かかる遮水性粒は、図6の断面図に示したように、例えば小石により形成された芯材73と、それを包み込む膨潤性を有する粘土74により構成されている。なお、この粘土74は、膨潤性を有する樹脂に置換可能である。遮水性粒は、直径が0.5〜5.0mm程度である。
遮水用材70としてかかる膨潤性樹脂を用いたとしても、上述の実施形態と同様の作用効果を得られる。
【0026】
≪変形例2≫
上述の実施形態における廃棄物処分場の容積増加方法では、不織布72で挟み込んだ粉末状のベントナイト71を遮水用材70として用いた。
この変形例2の廃棄物処分場の容積増加方法は、他の部分では、上述の実施形態における廃棄物処分場の容積増加方法と変わらないが、粉末状のベントナイト71に代えて、一定の粘度と遮水性を支持材60上への敷詰め時から持ち、且つ変形可能な粘性遮水性材料を、遮水用材70として用いることとしている。
かかる粘性遮水性材料として、この実施形態では、上述の条件を満たすゴムを用いることとしている。もっとも、このゴムに代えて、加水したベントナイトを用いることも可能である。
遮水用材70としてかかる粘性遮水性材料を用いたとしても、上述の実施形態と同様の作用効果を得られる。
なお、ここで用いる粘性遮水性材料は、新法面42に配される粘性遮水性材料50と同様のものであっても、異なるものであっても構わない。
【0027】
【発明の効果】
本発明によれば、凹面の上に新凹面を形成することで廃棄物処分場の容積を増す技術を実用化できるようになる。
【図面の簡単な説明】
【図1】本発明による廃棄物処分場の容積増加方法が実施される廃棄物処分場の構成を概略で説明するための側断面図。
【図2】本発明による廃棄物処分場の容積増加方法の内容を説明するための側断面図。
【図3】図2で示した方法で使用される遮水用材の構成を示す図。
【図4】本発明による廃棄物処分場の容積増加方法が実施された廃棄物処分場の構成を概略で説明するための側断面図。
【図5】図2で示した方法により容積が増加した廃棄物処分場で、新法面が沈降した状態を示す側断面図。

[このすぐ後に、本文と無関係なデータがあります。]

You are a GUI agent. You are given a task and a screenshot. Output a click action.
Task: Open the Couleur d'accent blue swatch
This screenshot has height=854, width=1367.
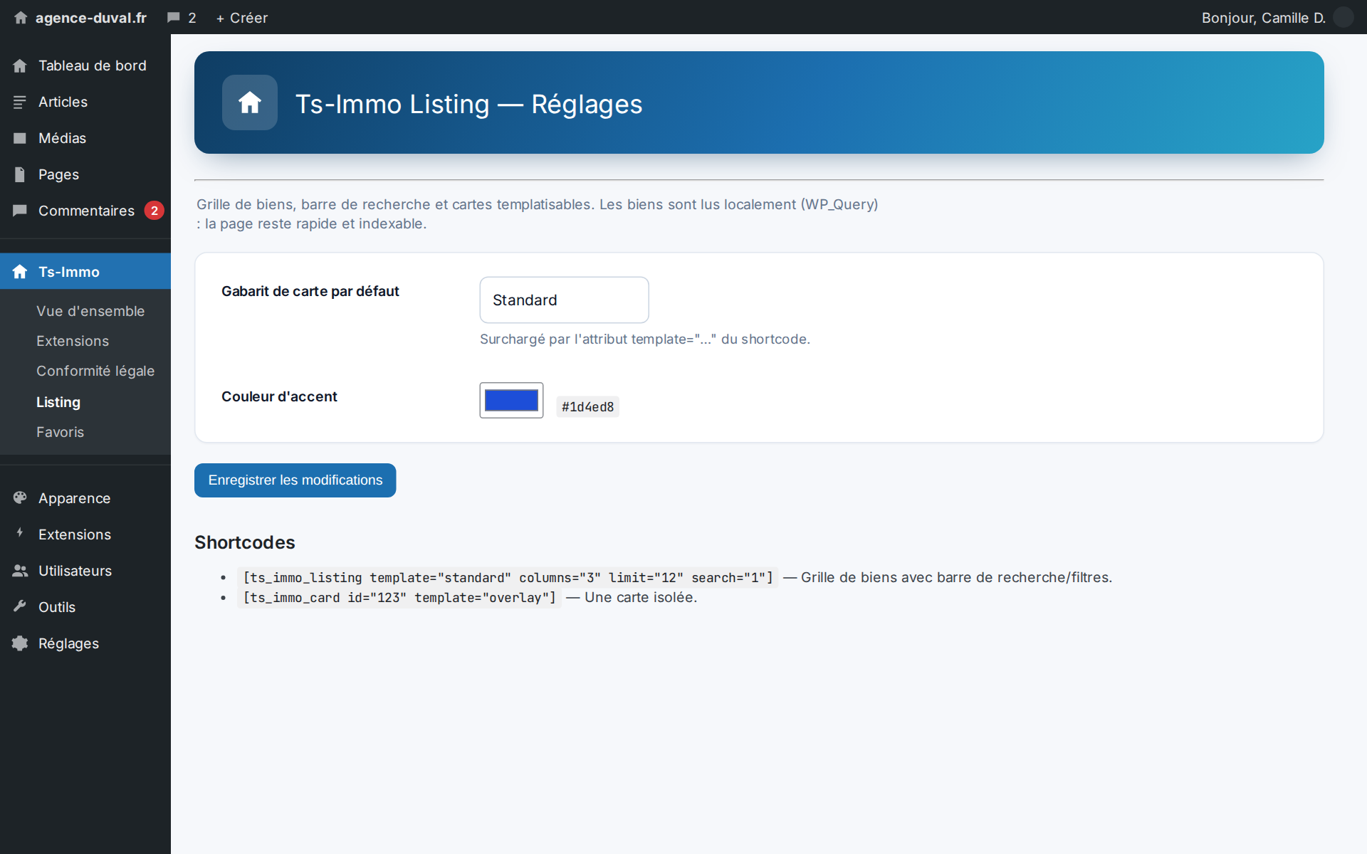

【図6】変形例1の廃棄物処分場の容積増加方法で使用される遮水用材の構成を示す断面図。
【符号の説明】
10 凹面
11 底面
12 法面
20 遮水シート
30 投棄済み廃棄物
40 新凹面
41 新底面
42 新法面
50 粘性遮水性材料
60 支持材
70 遮水用材
71 ベントナイト
72 不織布
73 芯材
74 粘土
80 遮水シート
Claims (11)
- 底面、及び法面を持つ、廃棄物が投棄される凹面を備えている廃棄物処分場の前記凹面が、投棄された投棄済み廃棄物で略満たされた場合に実行される方法であって、
前記法面の上方に、新たな法面である新法面を延長して設けて、前記凹面の上方に、前記投棄済み廃棄物の上面である新底面、及び新法面を持つ、廃棄物が新たに投棄される新凹面を形成する新凹面形成過程、
前記新底面、及び前記新法面の全面に、前記新凹面に投棄された廃棄物からの浸出水が前記新凹面外に流出するのを防止するための遮水用層を形成する遮水用層形成過程、を含んでおり、
前記遮水用層形成過程では、前記新底面に前記遮水用層を形成するために、
前記新底面の全面に、前記新底面よりも面積が小さく、柔軟性を有し、幕状とされた複数枚の支持材を、前記新底面全面を覆うように、且つ前記投棄済み廃棄物が後に沈降を生じたとしても前記複数枚の支持材間に平面視で隙間が生じないように、互いの端部を重ね合せながら敷詰め、
前記支持材の全面に、前記新凹面に投棄された廃棄物からの浸出水が外部に流出しないようにする機能を持つ遮水用材を、前記投棄済み廃棄物が後に沈降を生じたとしても前記新底面上に前記遮水用材がない部分が生じないようにして敷詰める、廃棄物処分場の容積増加方法。 - 前記支持材は、ネットである、請求項1記載の廃棄物処分場の容積増加方法。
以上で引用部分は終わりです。